History of African American Art|
Fall 2021 not offered
AFAM 208, AMST 248|
|Course Cluster and Certificates: Animal Studies|
This course will introduce students to a history of African American artistic production from the late 18th century to the present, in a range of media and styles. While we will focus primarily on the visual arts--looking at sculpture, painting, photography, collage, film, performance, and installation--we will also consider the deeply interdisciplinary nature of Black cultural production, highlighting the important role of music, poetry, dance, and theater.
We will explore how African American artists, both individually and collectively, have negotiated the terms made available to them by cultural institutions, whether by struggling for inclusion, acknowledgement, and validation; actively protesting racist and exclusionary policies; or by forming alternative institutions, communities, and spaces in which to work and share support. From the Harlem Renaissance to the Black Arts Movement and "post-Black" exhibitions, art works will serve as a primary source to ask, is there such a thing as a "Black aesthetic" and if so, how would one define it?

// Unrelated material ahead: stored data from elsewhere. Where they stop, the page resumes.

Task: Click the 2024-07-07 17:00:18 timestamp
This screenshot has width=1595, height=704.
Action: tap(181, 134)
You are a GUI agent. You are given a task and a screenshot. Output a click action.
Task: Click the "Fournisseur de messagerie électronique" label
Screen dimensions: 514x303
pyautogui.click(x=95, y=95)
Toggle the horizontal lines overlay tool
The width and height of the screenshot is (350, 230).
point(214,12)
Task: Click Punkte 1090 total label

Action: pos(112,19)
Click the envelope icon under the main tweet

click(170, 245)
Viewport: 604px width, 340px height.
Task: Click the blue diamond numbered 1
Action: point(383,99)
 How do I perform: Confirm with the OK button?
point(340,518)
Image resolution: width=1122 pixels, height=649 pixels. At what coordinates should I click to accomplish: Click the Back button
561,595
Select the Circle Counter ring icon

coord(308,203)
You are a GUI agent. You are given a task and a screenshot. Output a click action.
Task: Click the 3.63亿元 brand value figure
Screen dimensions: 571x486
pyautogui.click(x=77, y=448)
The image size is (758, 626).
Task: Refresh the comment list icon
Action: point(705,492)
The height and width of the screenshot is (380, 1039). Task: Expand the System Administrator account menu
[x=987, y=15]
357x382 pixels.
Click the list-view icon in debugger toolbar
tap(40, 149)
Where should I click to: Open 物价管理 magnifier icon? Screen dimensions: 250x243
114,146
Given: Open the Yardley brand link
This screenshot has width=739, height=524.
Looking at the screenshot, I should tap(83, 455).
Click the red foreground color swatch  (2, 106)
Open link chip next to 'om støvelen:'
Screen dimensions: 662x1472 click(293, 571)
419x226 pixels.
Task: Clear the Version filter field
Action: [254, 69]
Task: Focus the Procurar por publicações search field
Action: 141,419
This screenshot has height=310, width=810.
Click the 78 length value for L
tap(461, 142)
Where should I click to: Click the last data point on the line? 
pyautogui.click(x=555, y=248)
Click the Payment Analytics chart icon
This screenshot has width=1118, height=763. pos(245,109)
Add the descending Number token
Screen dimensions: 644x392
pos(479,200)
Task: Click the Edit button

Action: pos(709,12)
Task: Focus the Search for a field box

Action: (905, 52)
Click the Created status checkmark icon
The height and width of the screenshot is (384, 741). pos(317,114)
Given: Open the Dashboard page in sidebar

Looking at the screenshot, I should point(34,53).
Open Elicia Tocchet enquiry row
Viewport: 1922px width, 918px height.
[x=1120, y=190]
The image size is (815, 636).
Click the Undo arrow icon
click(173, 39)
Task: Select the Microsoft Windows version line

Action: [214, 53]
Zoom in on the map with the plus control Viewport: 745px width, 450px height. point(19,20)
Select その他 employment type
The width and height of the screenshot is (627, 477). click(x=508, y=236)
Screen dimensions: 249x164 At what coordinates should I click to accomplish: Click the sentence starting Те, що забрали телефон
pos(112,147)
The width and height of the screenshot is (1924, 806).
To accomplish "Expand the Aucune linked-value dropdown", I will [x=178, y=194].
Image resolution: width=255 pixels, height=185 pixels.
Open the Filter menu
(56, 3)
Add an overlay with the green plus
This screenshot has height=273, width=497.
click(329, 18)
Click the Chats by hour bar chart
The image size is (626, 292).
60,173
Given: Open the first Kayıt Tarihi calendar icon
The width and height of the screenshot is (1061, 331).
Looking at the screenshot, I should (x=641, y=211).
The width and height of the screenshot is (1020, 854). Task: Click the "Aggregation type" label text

Why might an African American artist reject such an idea? Other key questions will include: What is the role of visual representation in political struggle? How have artists mobilized portraiture as a tool of liberation? What does it mean to turn away from figuration, toward abstraction or opacity? How have artists grappled with questions of nationhood, belonging, and diaspora?
Together, we will trace how artistic forms, techniques, and motifs have served both as sites of collective history and as speculative propositions to envision new futures, articulating what Robin D.G. Kelley calls "freedom dreams."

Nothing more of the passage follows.